- Active: 1956–1971 (Continues as A Sqn Queen's Own Yeomanry
- Country: United Kingdom
- Branch: British Army
- Type: Light Cavalry
- Role: Reconnaissance
- Size: Squadron
- Garrison/HQ: Fulford, York
- Nickname: QOYY
- Motto: Forrard
- Anniversaries: 23rd March - ERY's Crossing of the Rhine

Commanders
- Officer Commanding: Maj H Bell
- Honorary Colonel: Maj L S Foster, TD

= Queen's Own Yorkshire Yeomanry =

The Queen's Own Yorkshire Yeomanry (QOYY) was a Yeomanry regiment of the British Army from 1956 to 1971. Its lineage is maintained today by A (Yorkshire Yeomanry) Squadron, Queen's Own Yeomanry.

==History==
The regiment was formed by the amalgamation of three Yorkshire Yeomanry regiments, the Yorkshire Hussars, the Queen's Own Yorkshire Dragoons and the East Riding of Yorkshire Yeomanry in 1956. The regiment was equipped with Daimler Dingo armoured cars and Austin Champs, and later Ferrets and Land Rovers. In 1967, it was disbanded and immediately reconstituted as the Queen's Own Yorkshire Yeomanry (T), a TAVR III (Home Defence) infantry unit of the Territorial Army. It was reduced to a cadre in 1969, and became the Yorkshire Squadron, the Queen's Own Yeomanry in 1971.

During the 1970s the Yorkshire Squadron was equipped with Saladins, Saracens and Ferrets, later to be replaced by the Combat Vehicle Reconnaissance (Wheeled) and Combat Vehicle Reconnaissance (Tracked) series of vehicles and trained to provide rear area security for I British Corps. The unit then transitioned away from tracked vehicles and onto wheel based platformed, first with Land Rover RWMIK in 2003 and then onto Jackal (vehicle) in 2018 to perform the light armoured reconnaissance role.
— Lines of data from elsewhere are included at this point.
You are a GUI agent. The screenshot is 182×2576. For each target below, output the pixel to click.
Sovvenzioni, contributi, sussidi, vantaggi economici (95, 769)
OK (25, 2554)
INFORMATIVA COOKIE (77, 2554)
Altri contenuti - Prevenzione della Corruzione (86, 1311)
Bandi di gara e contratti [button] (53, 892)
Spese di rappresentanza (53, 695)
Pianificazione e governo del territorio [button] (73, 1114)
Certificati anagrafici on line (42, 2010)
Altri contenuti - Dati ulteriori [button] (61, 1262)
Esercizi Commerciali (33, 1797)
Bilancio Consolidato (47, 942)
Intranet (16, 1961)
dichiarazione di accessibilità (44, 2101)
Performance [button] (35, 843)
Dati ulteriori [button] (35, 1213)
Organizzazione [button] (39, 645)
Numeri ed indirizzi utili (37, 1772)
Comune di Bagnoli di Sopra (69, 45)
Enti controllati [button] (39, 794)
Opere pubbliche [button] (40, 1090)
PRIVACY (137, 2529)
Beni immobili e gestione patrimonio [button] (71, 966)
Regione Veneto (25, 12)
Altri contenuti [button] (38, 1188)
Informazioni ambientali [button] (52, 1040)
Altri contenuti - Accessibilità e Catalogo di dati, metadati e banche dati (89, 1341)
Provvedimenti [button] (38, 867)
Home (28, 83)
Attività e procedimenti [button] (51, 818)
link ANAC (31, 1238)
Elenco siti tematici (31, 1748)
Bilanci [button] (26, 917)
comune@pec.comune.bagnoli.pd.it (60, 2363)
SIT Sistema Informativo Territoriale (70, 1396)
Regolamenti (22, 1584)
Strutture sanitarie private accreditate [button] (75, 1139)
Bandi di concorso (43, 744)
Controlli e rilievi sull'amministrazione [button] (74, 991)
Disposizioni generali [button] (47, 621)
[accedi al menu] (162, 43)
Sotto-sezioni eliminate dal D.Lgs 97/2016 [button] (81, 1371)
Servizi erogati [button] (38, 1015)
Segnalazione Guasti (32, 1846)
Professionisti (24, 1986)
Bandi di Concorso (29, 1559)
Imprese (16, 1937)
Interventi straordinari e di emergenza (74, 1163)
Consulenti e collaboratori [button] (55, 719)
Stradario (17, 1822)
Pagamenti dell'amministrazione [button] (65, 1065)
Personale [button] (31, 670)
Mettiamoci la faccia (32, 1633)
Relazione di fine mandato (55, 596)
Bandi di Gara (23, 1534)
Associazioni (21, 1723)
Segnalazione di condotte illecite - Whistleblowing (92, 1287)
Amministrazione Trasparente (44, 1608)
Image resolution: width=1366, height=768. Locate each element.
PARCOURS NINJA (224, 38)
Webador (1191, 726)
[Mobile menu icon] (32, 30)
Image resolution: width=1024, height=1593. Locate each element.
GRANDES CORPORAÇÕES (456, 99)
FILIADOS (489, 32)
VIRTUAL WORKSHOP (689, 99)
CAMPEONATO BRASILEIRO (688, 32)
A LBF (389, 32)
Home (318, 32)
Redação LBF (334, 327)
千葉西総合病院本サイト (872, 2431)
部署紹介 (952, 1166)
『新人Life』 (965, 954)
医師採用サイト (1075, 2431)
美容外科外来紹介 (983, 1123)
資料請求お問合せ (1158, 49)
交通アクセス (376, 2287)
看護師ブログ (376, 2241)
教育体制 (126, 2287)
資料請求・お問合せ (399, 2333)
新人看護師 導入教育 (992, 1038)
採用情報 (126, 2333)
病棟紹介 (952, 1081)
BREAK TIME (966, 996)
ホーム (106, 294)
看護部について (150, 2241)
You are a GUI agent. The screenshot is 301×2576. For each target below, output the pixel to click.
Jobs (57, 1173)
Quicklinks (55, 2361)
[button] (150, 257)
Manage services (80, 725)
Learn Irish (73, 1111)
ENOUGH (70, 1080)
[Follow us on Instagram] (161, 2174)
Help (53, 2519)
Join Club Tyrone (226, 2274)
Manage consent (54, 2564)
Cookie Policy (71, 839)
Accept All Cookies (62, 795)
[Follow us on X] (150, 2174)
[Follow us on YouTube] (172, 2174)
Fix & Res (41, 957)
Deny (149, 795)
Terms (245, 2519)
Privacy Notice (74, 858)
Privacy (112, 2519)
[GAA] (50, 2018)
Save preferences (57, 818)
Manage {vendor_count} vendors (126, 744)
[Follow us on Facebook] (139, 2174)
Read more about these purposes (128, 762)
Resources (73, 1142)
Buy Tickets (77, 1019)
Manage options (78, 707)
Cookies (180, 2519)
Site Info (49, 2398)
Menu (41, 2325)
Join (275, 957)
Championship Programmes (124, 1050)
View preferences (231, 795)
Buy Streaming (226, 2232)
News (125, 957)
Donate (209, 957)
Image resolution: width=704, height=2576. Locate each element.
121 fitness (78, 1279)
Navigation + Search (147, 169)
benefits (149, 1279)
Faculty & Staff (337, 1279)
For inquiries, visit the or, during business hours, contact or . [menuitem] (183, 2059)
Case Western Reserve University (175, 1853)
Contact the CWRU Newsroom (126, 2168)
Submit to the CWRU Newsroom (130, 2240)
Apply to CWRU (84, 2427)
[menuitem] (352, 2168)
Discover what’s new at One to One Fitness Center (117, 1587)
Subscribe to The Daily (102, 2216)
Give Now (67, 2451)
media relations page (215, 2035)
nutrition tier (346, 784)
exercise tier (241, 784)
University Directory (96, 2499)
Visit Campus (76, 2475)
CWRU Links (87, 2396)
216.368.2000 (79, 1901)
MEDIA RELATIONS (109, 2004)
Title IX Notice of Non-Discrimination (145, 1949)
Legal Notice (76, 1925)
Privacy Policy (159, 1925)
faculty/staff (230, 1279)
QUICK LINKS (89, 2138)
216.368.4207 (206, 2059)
== A (Yorkshire Yeomanry) Squadron, Queen's Own Yeomanry ==

=== Freedom of York ===
A (Yorkshire Yeomanry) Squadron was granted Freedom of the City of York on 3 December 2009.

To commemorate the 50th anniversary of the Queen's Own Yeomanry, A (Yorkshire Yeomanry) exercised the Freedom once again in April 2022.